El vaivén de los paradigmas

Una manera de apreciar los cambios que están aconteciendo en nuestra cosmovisión a partir de fines del siglo pasado, se vislumbra en el documental “Chavela”, de 2017, que desde julio está incluido en la oferta de Netflix y que recorre la biografía de la extraordinaria Chavela Vargas.

Por J.C. Maraddón

El mundo no sólo da vueltas porque la Tierra gira, sino porque también las ideas lo hacen y las tendencias se suceden unas a otras sin darnos tiempo muchas veces a que nos adaptemos a esas variaciones. Y como somos hijos de aquellas utopías que anunciaban el alumbramiento de una sociedad mucho más justa y solidaria, basada en el desarrollo científico, tendemos a pensar que esos sacudones van a conducirnos sí o sí hacia una mejora en nuestras condiciones de vida. Y consideramos que es necesario adaptarse a lo que viene para poder disfrutar así de los beneficios que traerá el futuro.

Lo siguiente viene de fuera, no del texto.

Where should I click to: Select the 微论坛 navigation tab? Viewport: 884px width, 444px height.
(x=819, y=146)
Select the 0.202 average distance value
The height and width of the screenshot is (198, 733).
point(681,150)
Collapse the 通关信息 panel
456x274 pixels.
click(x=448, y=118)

Muchas de las novedades que han atravesado el devenir de la humanidad en las últimas décadas tienen que ver con avances tecnológicos asombrosos, cuya evolución es cada vez más dinámica y nos acerca con velocidad creciente al objetivo de desarrollar potencialidades que van más allá de todo lo soñado. A pesar de los peligros que, ya se ha demostrado, entrañan estos nuevos artilugios de la técnica, cualquier sospecha se rinde ante la fascinación ejercida por muchos de esos adelantos, que parecen salidos de una película de ciencia ficción y que, sin embargo, hoy pertenecen a la más estricta realidad.

Pero no sólo allí radica el signo de esta época, sino también en la prédica de una modificación de las conductas que nos ayude a proteger el medio ambiente y a salvar la biósfera de una hecatombe que podría ser fatal para todas las especies. Además, asistimos a un cambio en los paradigmas que establecían distinciones de géneros y razas, cuyo alcance todavía no es posible de establecer, pero que se percibe como un movimiento vigoroso y global. Lo que se discute es una cosmovisión que durante siglos ha imperado en el planeta y que ahora está siendo cuestionada.

En el marco de estos vaivenes, se desatan fenómenos contradictorios, que en el ámbito de la cultura encuentran una notoria repercusión. Y una manera de apreciar lo que está pasando se vislumbra en el documental “Chavela”, de 2017, que desde el mes pasado está incluido en la oferta de Netflix y que recorre la biografía de la extraordinaria Chavela Vargas. Tras establecerse en un entorno tan cerrado como el que imperaba en México en la primera mitad del siglo pasado, encontró en la música una vía para expresar su talento y para dar rienda suelta a una sexualidad que no estaba bien vista en la gente común, pero que era consentida entre algunas estrellas del arte.

A pesar de esa permisividad de la que gozaban ciertos cantantes, lo que no se debía hacer nunca era manifestar en público la preferencia por personas del mismo sexo, bajo la amenaza de que sobreviniese luego una condena social que podía dejar trunca cualquier carrera. Presa de esta contradicción, Chavela Vargas se sumergió en la bebida y recibió una doble sanción moral, como alcohólica y como lesbiana, que terminó alejándola de los escenarios durante más de una década, por más que fuese la intérprete de rancheras más famosa de México.

Su retorno, a comienzos de los años noventa, se dio justamente cuando se la empezó a reivindicar como ícono de la lucha homosexual y del feminismo. El cineasta español Pedro Almodóvar fue el impulsor de su regreso a la escena, que se produjo con una serie de presentaciones en el teatro bar “El Hábito” de Coyoacán, regenteado por Jesusa Rodríguez y la cordobesa Liliana Felipe. Curiosamente, la misma razón por la que Chavela debió soportar un calvario, fue la que propició su gloriosa etapa final, que se prolongó hasta su muerte en 2012.